Отец Феодосий усмехнулся и кивнул головой.
— Значит, ты решил, что это именно твоя миссия, да?
— Батюшка, я могу многократно заблуждаться, — сказал Дима. — Потому и пришел к вам за благословением.
— Я так понял, — возразил отец Феодосий, — что ты перед этой девушкой убитой какую-то вину чувствуешь. Чем же ты пред ней провинился?
— Думал о ней плохо, — покаялся Дима. — Теперь мне кажется, что она во мне защиту искала, а я ее оттолкнул.
— Смотри, не переусердствуй в этом раскаянии, — посоветовал старец. — И вообще, каяться надо пред Господом, а не перед памятью незнакомой погибшей девушки. Но если ты считаешь, что этими своими раскопками ты в чем-то искупишь свою недоброжелательность…
— Именно так я и считаю, — поспешил заявить Дима.
Отец Феодосий понимающе кивнул.
— Тогда что же, дерзай. Что же касается того из братьев, кто ваш клад к рукам прибрал, то полезнее было бы ему самому во всем признаться.
— Это конечно, — согласился Дима. — Да только признается ли?
— Да, надежды на это немного, — согласился отец Феодосий. — Но ты ведь понимаешь, что твои розыски к раскаянию его вовсе не подвигают. Может, если только ты его до основания разоблачишь, это его проймет, а?
— Или вовсе погубит, — пробормотал Дима.
Старец глянул на него с интересом.
— Значит, ты тоже это понимаешь? — отметил он.

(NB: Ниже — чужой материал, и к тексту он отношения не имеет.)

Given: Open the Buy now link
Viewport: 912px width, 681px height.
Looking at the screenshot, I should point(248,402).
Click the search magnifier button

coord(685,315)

— Где у него больше возможностей для погибели? — спросил Дима задумчиво. — Или он будет разоблачен, как недостойный монах, или, если останется безнаказанным, вовлечется в преступные затеи с убийцами, умножит свои грехи многократно? А, батюшка?
Батюшка улыбнулся.
— Тебе бы только страшилки для детей сочинять, — сказал он. — И там, и там на нем неизменно совершится воля Божья, но если ты действительно уверен, что своим расследованием сможешь остановить его, то почему бы и не попробовать, а?

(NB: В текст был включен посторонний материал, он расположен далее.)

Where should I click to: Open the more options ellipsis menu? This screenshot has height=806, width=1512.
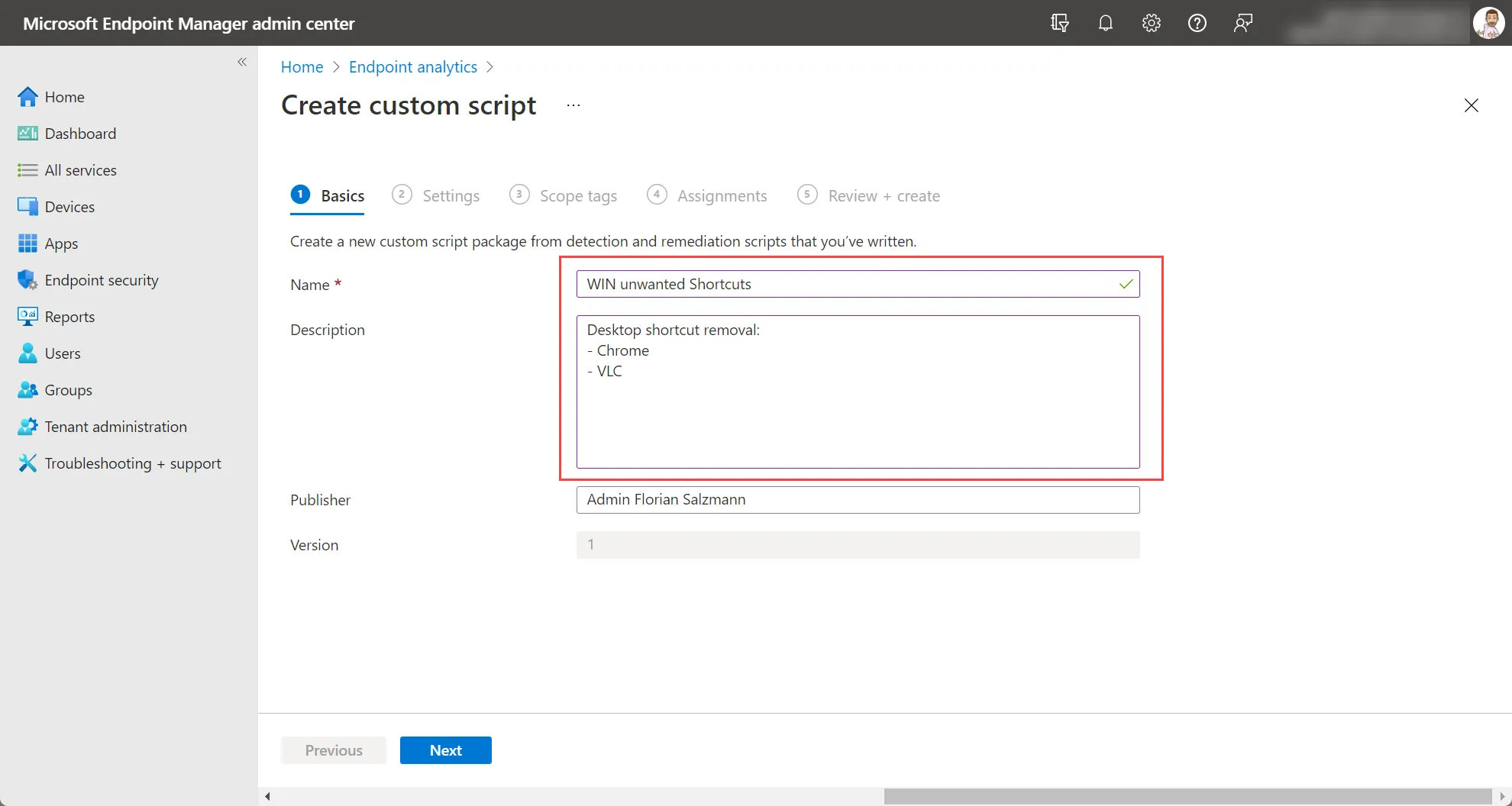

— Благословляете? — снова заулыбался Дима.
— Действуй, — вздохнул батюшка. — Что ж с тобой поделаешь.
5
В келье у Димы стоял спертый воздух, и он первым делом занялся проветриванием и уборкой. Потом совершил молитву перед образами, с благодарением за благополучно совершенную поездку, и только после этого взялся за письма, пришедшие на его имя из разных концов. Среди многих писем делового характера, а как библиотекарь он вел обширную переписку с научными и монашескими кругами по вопросам истории монастыря, с целью написания отдельной книги, попались и письма личного плана.

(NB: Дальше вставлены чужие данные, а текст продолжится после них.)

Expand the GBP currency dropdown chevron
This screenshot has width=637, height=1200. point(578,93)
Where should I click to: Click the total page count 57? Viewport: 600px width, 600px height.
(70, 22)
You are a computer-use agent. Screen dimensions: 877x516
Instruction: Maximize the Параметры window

Из Нижнереченска от Паши Жемчужникова пришло расширенное послание, в котором словоохотливый Паша хвастался тем, что издал в местном издательстве целый сборник детективов и грозился прислать один экземпляр в монастырскую библиотеку. Одновременно пришло письмо от Насти Романишиной, пребывавшей в женском монастыре, которая в очередной раз поверяла Диме свои сердечные тайны. Все тайны сводились к тому, что она в монастыре испытывала страстную тягу к возвращению в мир и от этого чувствовала себя великой грешницей. Дима, сам испытывавший время от времени похожие чувства, был уверен, что Насте следовало действительно жить в миру, тем более, что ее чувства к тому же Паше Жемчужникову имели все шансы на взаимность.
В своем очередном послании Алехандро Гонсалес поздравлял Диму и всю прочую монастырскую братию с Введением и просил объяснить, что, собственно, в этот день празднуется. Как обычно, он опережал события на пару недель, но, учитывая отсутствие какого-либо порядка в доставке писем в последнее время, можно было считать, что поздравление пришло вовремя.
В дверь кельи постучали, и Дима услышал слова молитвы:
— …Боже наш, помилуй нас!
— Аминь, — отозвался Дима. — Входите!
Открылась дверь, и вошел Леонтий, молоденький монашек, горячий поклонник монастырской библиотеки и ученик библиотекаря. Дима готовил его себе на смену, в случае, если ему придется уходить.
— С приездом, — заулыбался Леонтий. — Заждались уже… Чего задержался, отче преблагий?